Brano estratto:
Formidabile in chiusura Maurizio di Giovanni con Sara al tramonto, la storia di una poliziotta in pensione con un passato difficile per aver sempre lavorato in un’unità investigativa legata ai Servizi, se pur attraverso attività non autorizzate e “molto confidenziali”.  Ambientato a Napoli, Sara è “vedova” del compagno per il quale aveva lasciato il marito e il figlio ancora piccolo e non si è mai accorta che il tempo le scivolava via mentre si occupava dei segreti altrui; il suo uomo era ai vertici della sezione investigativa e lei era diventata ossessivamente meticolosa ed analitica nel proprio lavoro. Da un passato di moglie infedele e madre inesistente, tenta adesso di restituire un senso alla propria esistenza vendicando, come giustiziera invisibile, le persone che soffrono a prescindere dalla legge, che poi si rivela sempre più spesso inutile.

E merita una menzione particolare la presenza costante del giovane Carlo “Charlie D.” Nan della Scuola Holden di Torino (Storytelling & Performing Arts), il quale, con la sua freschezza partecipativa, ha reso l’atmosfera ancora più gradevole; promessa certa della letteratura contemporanea, vale la pena di riportare un pezzo tratto dal suo romanzo La finta vita di Kolomon Moore, per la precisione l’inizio del capitolo 2: “Se la città fosse pura elettricità, io ne sarei un impulso. Sarei corrente che scorre tra i tralicci, tra queste strade; Anche il tram che corre tra gli strombazzamenti, qualche grido, i venditori ambulanti in sosta alla fermata di via Gramsci. Ho preso il 20, parte da Sampierdarena e arriva alla Foce.” 

Dopo l’ennesima cena a base di pesce appena pescato, tra il piacevole suono del pianoforte con Valerio Vigliar e un forte vento adeguato al nome dell’isola, il festival si è chiuso con la lettura dei racconti scritti estemporaneamente degli autori nel finale denominato Alla luce del faro, l’isola inventata dagli scrittori in omaggio a tutta Ventotene, all’Ultima Spiaggia e con il saluto volto all’invito della prossima edizione già fissata tra il 18 e il 24 giugno 2019.

Occasione da “non perdere” per chi non c’è mai stato, da “ritornare” per chi ha invece avuto il piacere di “saggiare”.

Record dei dati:

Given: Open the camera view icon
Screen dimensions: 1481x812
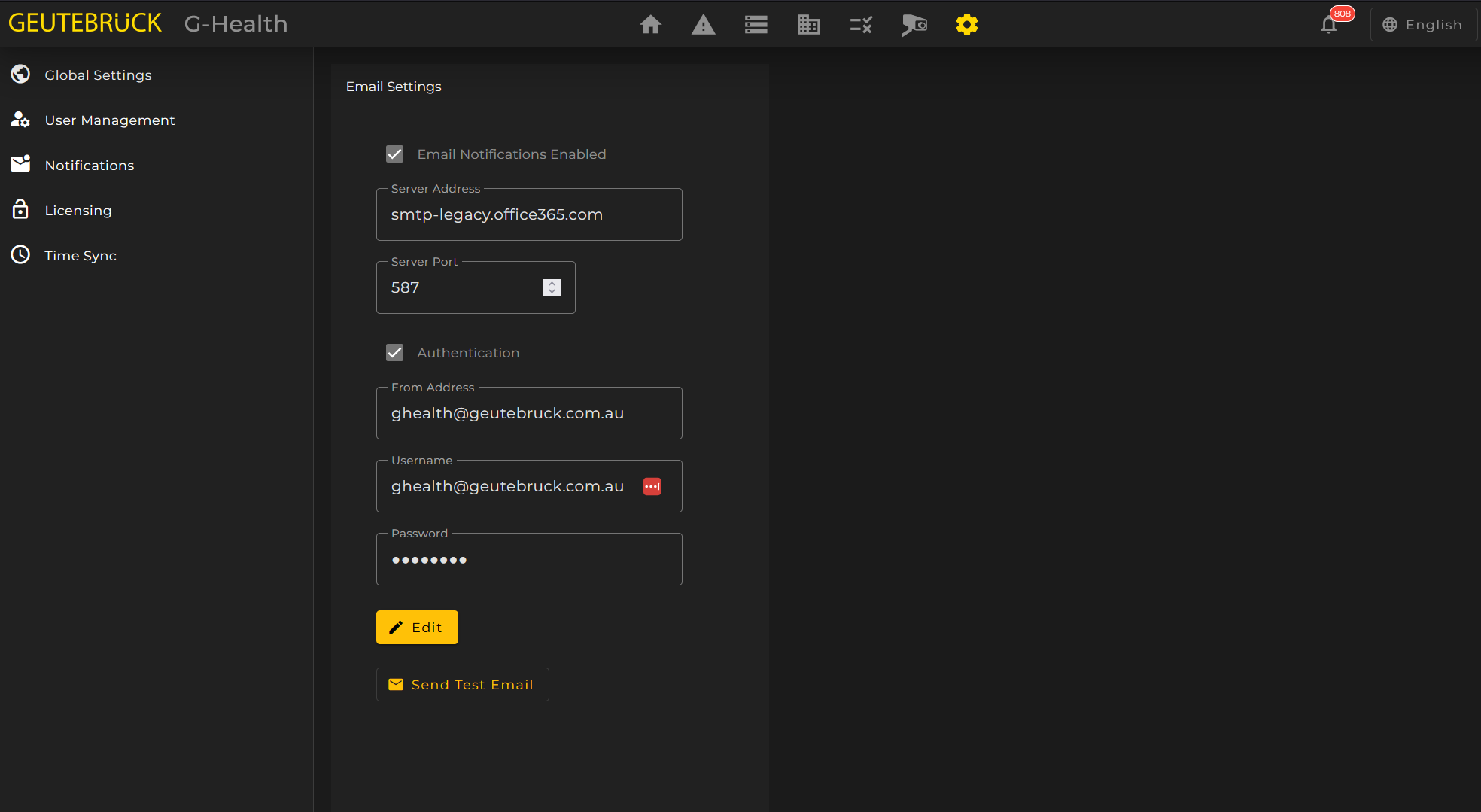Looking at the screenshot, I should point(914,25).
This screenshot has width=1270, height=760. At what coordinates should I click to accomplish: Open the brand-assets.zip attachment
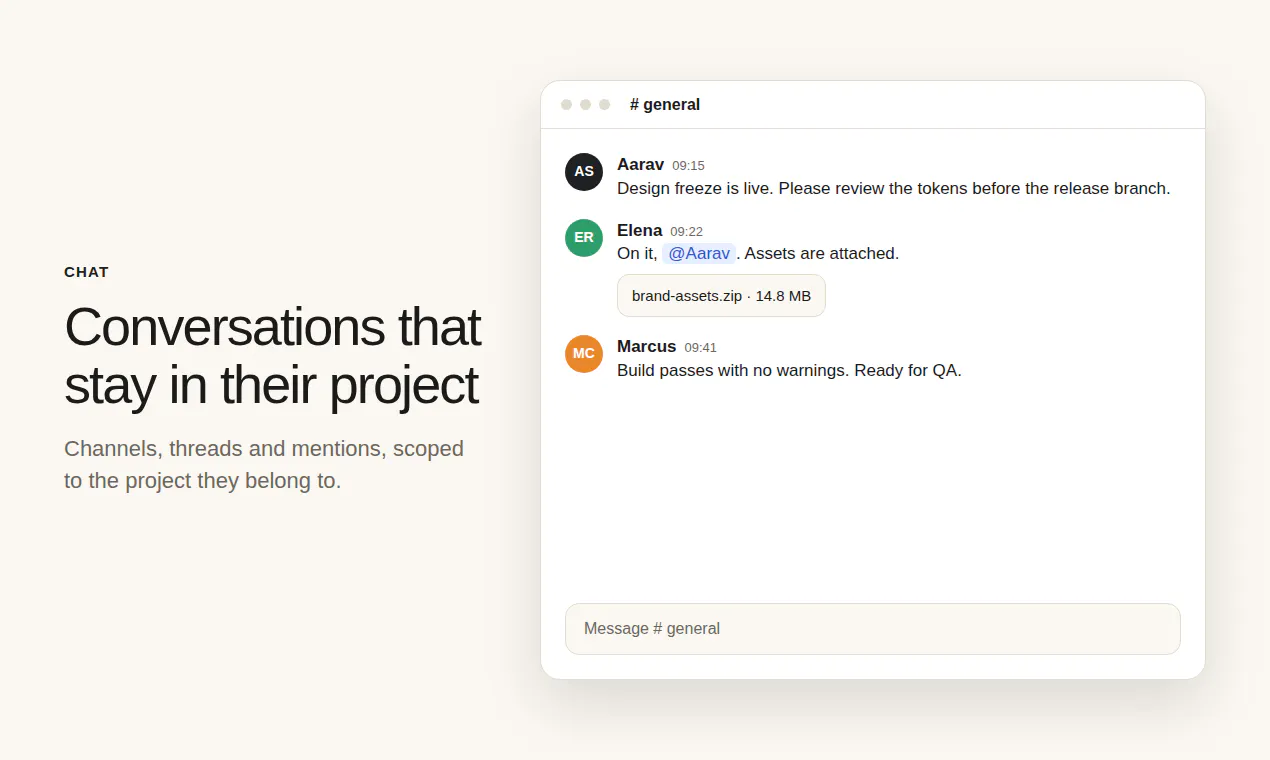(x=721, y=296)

Compito da svolgere: Per favore, modifica il brano tra "Formidabile in chiusura Maurizio" e "più spesso inutile.", estremi inclusi, mettendo "investigatrice" al posto di "poliziotta". Per questo lavoro i dati non servono.

Risultato del compito:
Formidabile in chiusura Maurizio di Giovanni con Sara al tramonto, la storia di una investigatrice in pensione con un passato difficile per aver sempre lavorato in un’unità investigativa legata ai Servizi, se pur attraverso attività non autorizzate e “molto confidenziali”.  Ambientato a Napoli, Sara è “vedova” del compagno per il quale aveva lasciato il marito e il figlio ancora piccolo e non si è mai accorta che il tempo le scivolava via mentre si occupava dei segreti altrui; il suo uomo era ai vertici della sezione investigativa e lei era diventata ossessivamente meticolosa ed analitica nel proprio lavoro. Da un passato di moglie infedele e madre inesistente, tenta adesso di restituire un senso alla propria esistenza vendicando, come giustiziera invisibile, le persone che soffrono a prescindere dalla legge, che poi si rivela sempre più spesso inutile.